[[ Provided data, beginning ]]
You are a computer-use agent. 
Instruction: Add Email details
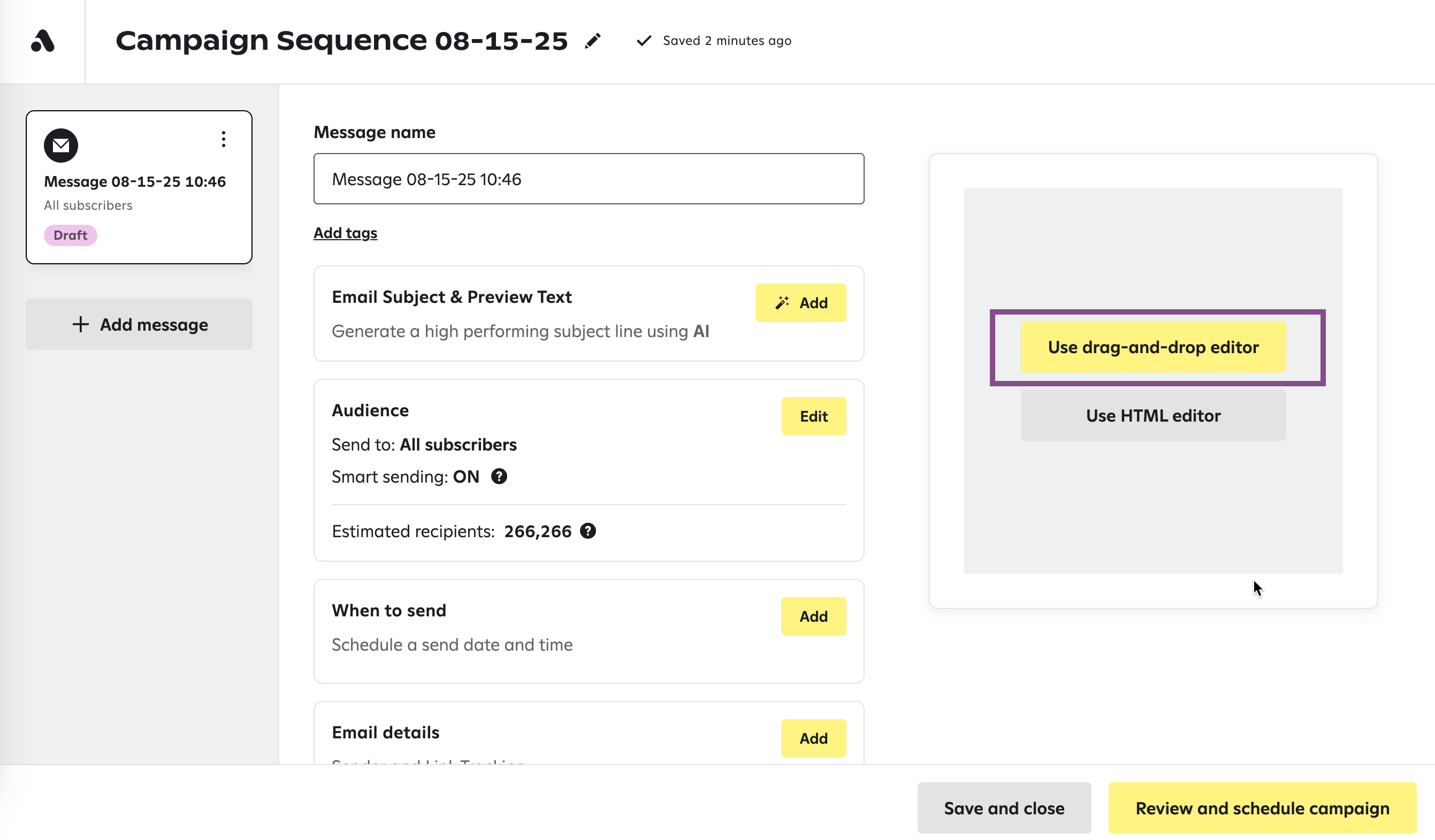(813, 738)
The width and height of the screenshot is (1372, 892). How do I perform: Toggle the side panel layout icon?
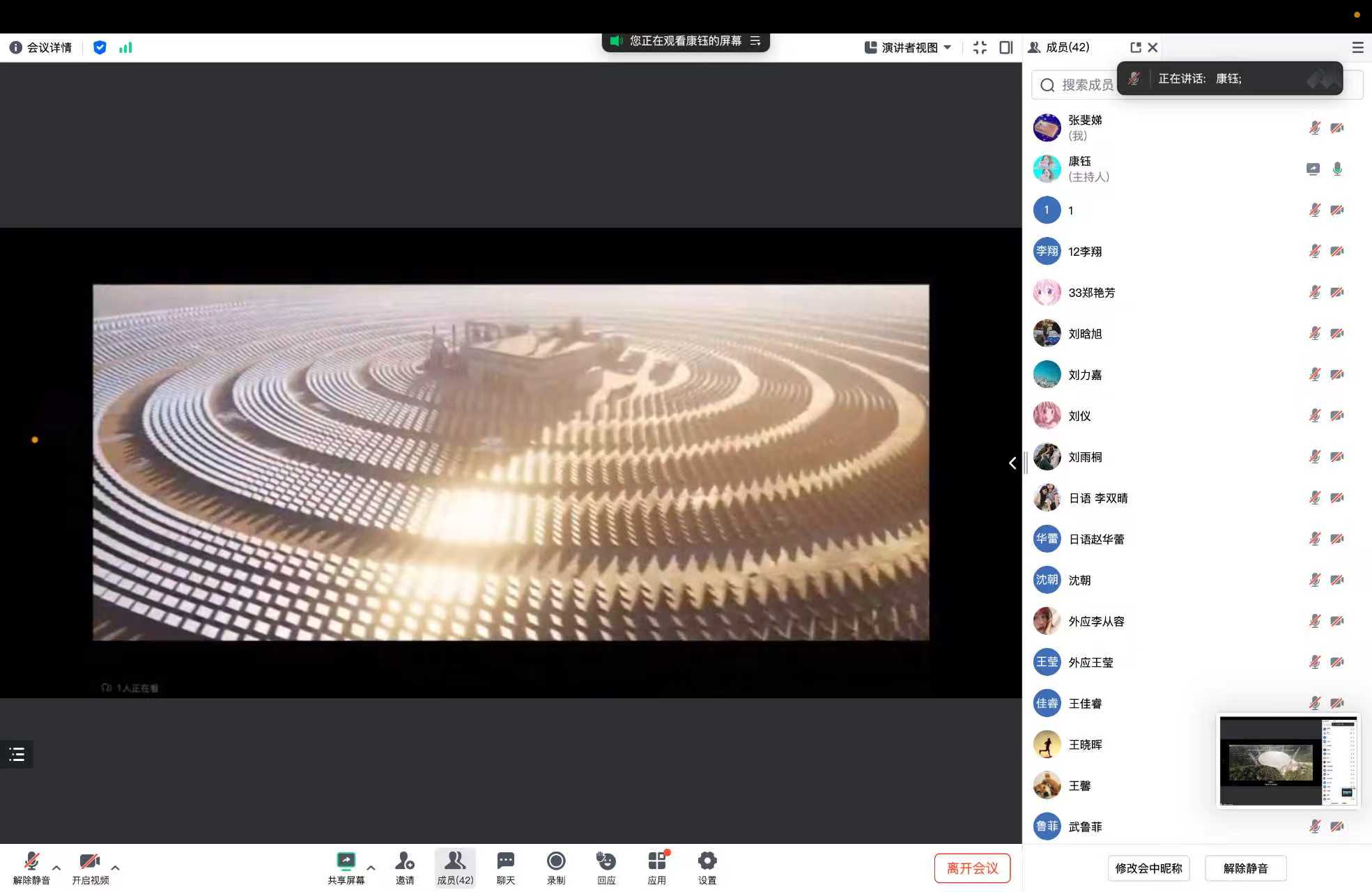pyautogui.click(x=1005, y=47)
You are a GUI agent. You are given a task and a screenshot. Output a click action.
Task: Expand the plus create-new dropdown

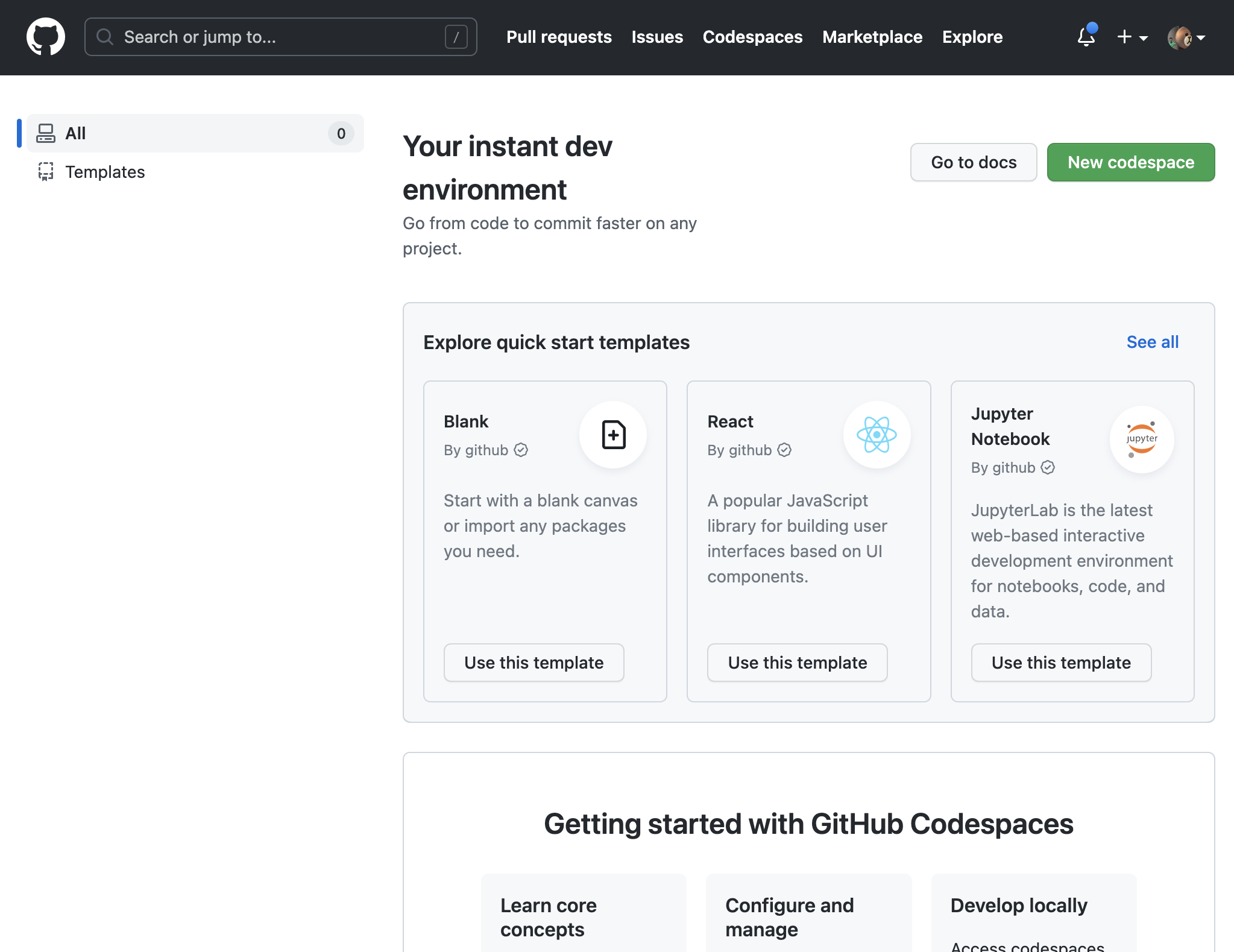[1132, 37]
[[ Provided data, end ]]
# Task directions:
Only lines with the string "agent" are wanted; please find each one in the listing and copy it.

# Output for this task:
You are a computer-use agent. 
You are a GUI agent. You are given a task and a screenshot. Output a click action.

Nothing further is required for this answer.